**Text segment**
⁂

Taylor Canfield and his US One crew were victorious last weekend in the second of four events which make up the M32 Series Bermuda.
However his nemesis on the World Match Racing Tour, Ian Williams and GAC Pindar, pushed the US Virgin Islander hard for the win, the British skipper winning the lighter day 2 of the regatta.
The first day was windy, and Canfield was in his element, showing a clean pair of heels to the seven-boat fleet in five of the eight races. Williams has had less time training in the fast 32-foot catamaran and is still learning the ropes after racing in monohull keelboats for the majority of his professional career.
Flipper Wehrheim was top American boat on day one, steering Miss Budweiser very effectively and finishing only just behind Williams on the day one scoreboard, ending the day on a high after winning the last race. Another US sailor Chris Poole had his moments at the front too, steering Riptide Racing across the finish line of race 3 in first place.
After an evening of relaxation at the host venue, the Hamilton Princess Hotel, with the boats moored in the dock just a few short steps away, Sunday dawned to softer breeze to 5-8 knots. Canfield was fast out of the blocks, taking the first three races. But gradually the other teams started to hit their stride.
Sally Barkow and the predominantly female crew on board the Magenta Project were third in race 2, and Olli-Pekka Lumijarvi, a match racer from Finland, was also beginning to find some form aboard his chartered boat, aided and abetted by top Kiwi professional match racing talent Phil Robertson.
Don Wilson and the team on Convexity had won the first event of M32 Series Bermuda, but struggled to find the same level of consistency for this second round. At last in race four of the Sunday, Wilson broke through with a victory and did enough to hold on to 4th place overall.
Meanwhile Williams was learning fast and won the final two heats to seize the day by a point from Canfield who struggled in the closing stages. As Barkow observed: “The level of competition has stepped up since the first event.”

⁂

**Source excerpt**
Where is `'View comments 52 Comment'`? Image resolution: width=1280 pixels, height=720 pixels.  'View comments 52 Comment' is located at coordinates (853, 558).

⁂

**What you have to do**
Resume the report on the second event of the M32 Series Bermuda, picking up right after its final sentence and leaving the data aside.

**Answer for the task**
The former Olympic sailor has been squeezing in as much training and race practice as possible before heading out to Perth for next week’s first match racing event of the 2016 World Match Racing Tour in Fremantle, Western Australia. Barkow is one of 20 world-class skippers entered for what promises to be a frenetic and fast-paced contest, as the Tour moves into a new era of high-speed match racing in M32 multihulls.
As winner of the M32 Scandinavia Series last year and with a season’s hard experience under his belt, Canfield goes to Fremantle as the favourite, although Williams and the other professional match racers will take heart from the fact that US One didn’t have it all their own way in Bermuda last weekend.
Bermuda is a proving to be a perfect warm-weather venue for M32 racing, sailing on the Great Sound, the very same stretch of water that will host the America’s Cup next year. Indeed the M32 fleet was briefly interrupted by a foiling fly-by from three Cup teams, Oracle Team USA, Artemis Racing and SoftBank Team Japan.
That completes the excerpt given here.